Dans le prolongement de la première idée fausse : lorsqu’il s’agit de valoriser la data, mettez en pratique une vision ‘verre à moitié plein’ plutôt qu’une vision ‘verre à moitié vide’. Il arrive aux départements data de s’arrêter sur ce qui ne marche pas encore bien. Cela entraîne souvent que ‘ce train ne quitte pas la gare’ et que l’on reste empêtré dans le processus de développement. Il est important de déjà se mettre à l’œuvre avec une data limitée, et d’élaborer des cas d’utilisation, même si ce n’est pas encore parfait. On acquière de l’expérience et on accumule des ‘heures de vol’.
 
Autre point important pour la gestion interne des parties prenantes : montrez ce qui peut être tiré de la data pour ainsi inspirer le reste de l’organisation.

4. Le fossé entre la data et la vente/le marketing

Ici, il ne s’agit pas tellement d’une idée fausse, mais plutôt d’une observation. Beaucoup de marques disposent d’une équipe de données séparée qui se tient souvent dans l’organisation comme un silo indépendant. Ailleurs, ce sont les équipes marketing ou de gestion de la marque qui, idéalement, se serviront de ces connaissances data.
 
La pratique est récalcitrante : les marketeurs/brand managers (qui souvent se trouvent en première ligne) 1) ont souvent une connaissance limitée de la data, ce qui la rend difficile à appliquer pour eux ; 2) les possibilités data sont perçues comme une distraction du business quotidien et 3) la pertinence pratique est souvent peu claire pour ce groupe. Bref, il existe un fossé entre les équipes et beaucoup d’organisations ont du mal à jeter le bon pont entre les équipes de données et celles qui devraient vraiment se mettre à l’œuvre avec la data. En fait, tout est fait pour ce groupe-là !
 
Le fil rouge est donc qu’une stratégie de données performante repose sur plus que le fait de disposer d’une valise pleine d’argent. Travailler de façon data-driven relève en effet d’un changement d’organisation : l’organisation tout entière doit être prête à travailler sur base de données, des commerciaux aux département légal et au développement.

Le Data Maturity Model ci-dessous, imaginé par VIA Nederland (précédemment IAB Nederland), en fait joliment la démonstration.
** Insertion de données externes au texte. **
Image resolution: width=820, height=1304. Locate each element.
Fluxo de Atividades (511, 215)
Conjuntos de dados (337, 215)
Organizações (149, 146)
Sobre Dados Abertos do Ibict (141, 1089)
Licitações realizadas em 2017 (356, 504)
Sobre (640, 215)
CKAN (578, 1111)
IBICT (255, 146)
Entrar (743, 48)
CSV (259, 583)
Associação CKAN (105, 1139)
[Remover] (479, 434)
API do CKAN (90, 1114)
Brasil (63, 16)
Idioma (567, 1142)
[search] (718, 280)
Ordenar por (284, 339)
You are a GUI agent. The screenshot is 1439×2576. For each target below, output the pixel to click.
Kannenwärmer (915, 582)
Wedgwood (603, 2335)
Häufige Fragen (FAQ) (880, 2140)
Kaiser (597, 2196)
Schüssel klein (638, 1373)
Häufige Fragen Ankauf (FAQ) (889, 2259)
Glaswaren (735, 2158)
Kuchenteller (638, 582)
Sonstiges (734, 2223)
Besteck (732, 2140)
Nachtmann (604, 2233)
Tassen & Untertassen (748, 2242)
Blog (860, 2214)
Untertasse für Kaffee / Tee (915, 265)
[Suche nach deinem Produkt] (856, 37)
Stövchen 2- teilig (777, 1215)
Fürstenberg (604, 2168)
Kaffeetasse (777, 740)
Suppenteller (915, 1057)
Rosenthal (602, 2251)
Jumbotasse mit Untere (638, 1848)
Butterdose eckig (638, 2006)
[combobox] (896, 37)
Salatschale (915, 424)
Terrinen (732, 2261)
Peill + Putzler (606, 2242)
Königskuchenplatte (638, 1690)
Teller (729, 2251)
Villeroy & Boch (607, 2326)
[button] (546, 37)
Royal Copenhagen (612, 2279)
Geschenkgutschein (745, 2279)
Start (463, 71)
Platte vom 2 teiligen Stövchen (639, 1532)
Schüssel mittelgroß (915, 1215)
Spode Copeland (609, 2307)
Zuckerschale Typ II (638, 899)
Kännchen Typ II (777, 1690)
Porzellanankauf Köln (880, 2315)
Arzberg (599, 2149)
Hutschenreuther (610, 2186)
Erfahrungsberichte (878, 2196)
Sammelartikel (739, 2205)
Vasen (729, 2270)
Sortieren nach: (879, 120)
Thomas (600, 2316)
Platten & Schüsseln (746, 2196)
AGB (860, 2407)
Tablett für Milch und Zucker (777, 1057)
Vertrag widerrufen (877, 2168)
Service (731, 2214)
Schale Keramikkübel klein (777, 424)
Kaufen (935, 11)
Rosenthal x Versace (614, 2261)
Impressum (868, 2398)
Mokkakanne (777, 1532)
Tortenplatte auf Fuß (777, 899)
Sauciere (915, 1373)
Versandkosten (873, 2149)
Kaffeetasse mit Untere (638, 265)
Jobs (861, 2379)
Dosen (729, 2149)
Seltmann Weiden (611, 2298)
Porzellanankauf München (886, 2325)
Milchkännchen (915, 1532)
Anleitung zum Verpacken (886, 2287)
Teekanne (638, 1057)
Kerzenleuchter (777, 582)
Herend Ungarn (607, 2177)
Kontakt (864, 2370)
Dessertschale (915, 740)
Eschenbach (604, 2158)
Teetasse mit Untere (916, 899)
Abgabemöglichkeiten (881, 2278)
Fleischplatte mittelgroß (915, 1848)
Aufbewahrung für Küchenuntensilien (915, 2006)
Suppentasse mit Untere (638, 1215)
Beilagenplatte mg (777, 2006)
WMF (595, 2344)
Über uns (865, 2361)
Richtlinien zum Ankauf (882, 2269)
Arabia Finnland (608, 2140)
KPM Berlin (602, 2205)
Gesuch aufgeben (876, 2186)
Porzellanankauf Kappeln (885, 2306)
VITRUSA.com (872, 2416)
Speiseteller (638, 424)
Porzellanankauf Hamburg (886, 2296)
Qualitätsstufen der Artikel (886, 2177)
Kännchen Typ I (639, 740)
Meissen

Il met en exergue que la data est un facilitateur et non une fin en soi. C’est un moyen que doit embrasser l’organisation. Il arrive toutefois trop souvent que la data est considérée comme une fin en soi. Cela démontre aussi dans la foulée que ces choses prennent du temps. L’homme s’est-il immédiatement mis à marcher ? Y avait-il d’emblée des voitures électriques ? En d’autres mots, la data fait partie de l’évolution organisationnelle.

Pour revenir brièvement sur la deuxième idée fausse : le succès d’une stratégie de données se traduit dès lors en une progression sur les métriques au niveau organisationnel au lieu d’un ROI data en 1 sur 1.

Data

Et maintenant ? Comment tirer plus de rendement de sa data ?

1er tuyau : engagez un créatif des données

Comme nous l’avons déjà dit, il existe souvent un fossé entre les équipes de données assurant la bonne habilitation et les équipes devant se mettre à l’œuvre avec les possibilités data. Il est important qu’il y ait une équipe qui jette le pont entre la data et la pratique. Ces professionnels ont beaucoup de connaissances en matière de data et de technologies, mais savent aussi ce qui vit dans le business et quels sont les besoins en présence. On pourrait définir cette nouvelle fonction comme : ‘Créatif des données’, quelqu’un qui traduit l’énorme potentiel de la data en actions concrètes.

2nd tuyau : utilisez les data insights comme un avantage concurrentiel

Finalement, la data n’est rien d’autre que de l’information doublée de connaissances. Servez-vous de ces connaissances que vous collectez à l’aide d’une stratégie de données pour obtenir un avantage concurrentiel en faveur de vos stakeholders externes. Il s’agit d’une opportunité énorme, notamment pour les organisations orientées B2B. En partageant des data insights que votre client ne possède pas encore, vous obtiendrai une conversation plus substantielle et vous serez plus intéressant sur le marché. Utilisez-les donc comme sujet de conversation et vous verrez que vous pourrez mieux rebondir sur les besoins client.